Thread: bit strings - anyone working on them?

bit strings - anyone working on them?

From
Philip Warner
Date:
Having just used bit strings for the first time, I am now aware of some 
features I consider a little odd, and was wondering if (a) they are 
actively being worked on, (b) if they are not considered the way to go, and 
(c) if there would be any interest in the additions/changes indicated below.

1. Length enforcement:
----------------------
    select B'10' | B'1';
   is currently illegal.

ISTM we should return B'11' for this. ie. build the smallest varbit that 
contains the result, and return it.


2. test_bit, set_bit, or get_bit
--------------------------------

These are not implemented for the varbit data type


3. extract_bits
---------------
    extract_bits(varbit bits, int from, int to) returns varbit

would seem useful.


4. Conversion routines
----------------------

Doesn't seem too unreasonable to support varbit<->numeric conversions.




----------------------------------------------------------------
Philip Warner                    |     __---_____
Albatross Consulting Pty. Ltd.   |----/       -  \
(A.B.N. 75 008 659 498)          |          /(@)   ______---_
Tel: (+61) 0500 83 82 81         |                 _________  \
Fax: (+61) 03 5330 3172          |                 ___________ |
Http://www.rhyme.com.au          |                /           \|                                 |    --________--
PGP key available upon request,  |  /
and from pgp5.ai.mit.edu:11371   |/



Re: bit strings - anyone working on them?

From
Christopher Kings-Lynne
Date:
> Having just used bit strings for the first time, I am now aware of some
> features I consider a little odd, and was wondering if (a) they are
> actively being worked on, (b) if they are not considered the way to go, and
> (c) if there would be any interest in the additions/changes indicated below.
>
> 1. Length enforcement:
> ----------------------
>
>      select B'10' | B'1';
>
>     is currently illegal.

This one has slightly annoyed me more than once. That said, none of our
apps use bitsets anymore...

Chris



Re: bit strings - anyone working on them?

From
Stephan Szabo
Date:
On Tue, 22 Apr 2003, Philip Warner wrote:

> Having just used bit strings for the first time, I am now aware of some
> features I consider a little odd, and was wondering if (a) they are
> actively being worked on, (b) if they are not considered the way to go, and
> (c) if there would be any interest in the additions/changes indicated below.
>
> 1. Length enforcement:
> ----------------------
>
>      select B'10' | B'1';
>
>     is currently illegal.
>
> ISTM we should return B'11' for this. ie. build the smallest varbit that
> contains the result, and return it.

ISTM that the answer would be closer to B'10' according to the spec.  The
spec asks for right extension by 0 when casting to a larger size fixed bit
string.

> 3. extract_bits
> ---------------
>
>      extract_bits(varbit bits, int from, int to) returns varbit
>
> would seem useful.
⁂
● TASKS TO COMPLETE:
A - In the bit strings thread, which data type lacks test_bit, set_bit, and get_bit?
B - Write out the part of the bit strings thread that begins at the words "These are not" and ends after "support varbit<->numeric conversions.".
C - Extend the mailing-list thread on bit strings, picking up right after its final line.
⁂
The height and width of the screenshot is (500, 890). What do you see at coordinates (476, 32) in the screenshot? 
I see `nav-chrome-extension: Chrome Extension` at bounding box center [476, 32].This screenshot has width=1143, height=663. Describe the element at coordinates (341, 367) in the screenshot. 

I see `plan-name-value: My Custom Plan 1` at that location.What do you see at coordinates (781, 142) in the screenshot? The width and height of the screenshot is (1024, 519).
⁂
● LIST OF ANSWERS:
A - The varbit data type.

B -
These are not implemented for the varbit data type


3. extract_bits
---------------
    extract_bits(varbit bits, int from, int to) returns varbit

would seem useful.


4. Conversion routines
----------------------

Doesn't seem too unreasonable to support varbit<->numeric conversions.

C -
I think substring is the way to do this.



Re: bit strings - anyone working on them?

From
Tom Lane
Date:
Philip Warner <pjw@rhyme.com.au> writes:
>      select B'10' | B'1';
>     is currently illegal.

> ISTM we should return B'11' for this. ie. build the smallest varbit that 
> contains the result, and return it.

Why would that be the correct answer and not B'10' --- ie, which end of
the shorter string should get padded?  If anything I'd expect to see
padding added on the right.

> Doesn't seem too unreasonable to support varbit<->numeric conversions.

Aren't those there already for conversions to/from int4 and int8?  What
else would you want?
        regards, tom lane



Re: bit strings - anyone working on them?

From
Philip Warner
Date:
At 11:31 AM 22/04/2003 -0400, Tom Lane wrote:
>If anything I'd expect to see
>padding added on the right.

Yep. Put it down to a typo/late night. Padding to right is the norm with 
varbit.


> > Doesn't seem too unreasonable to support varbit<->numeric conversions.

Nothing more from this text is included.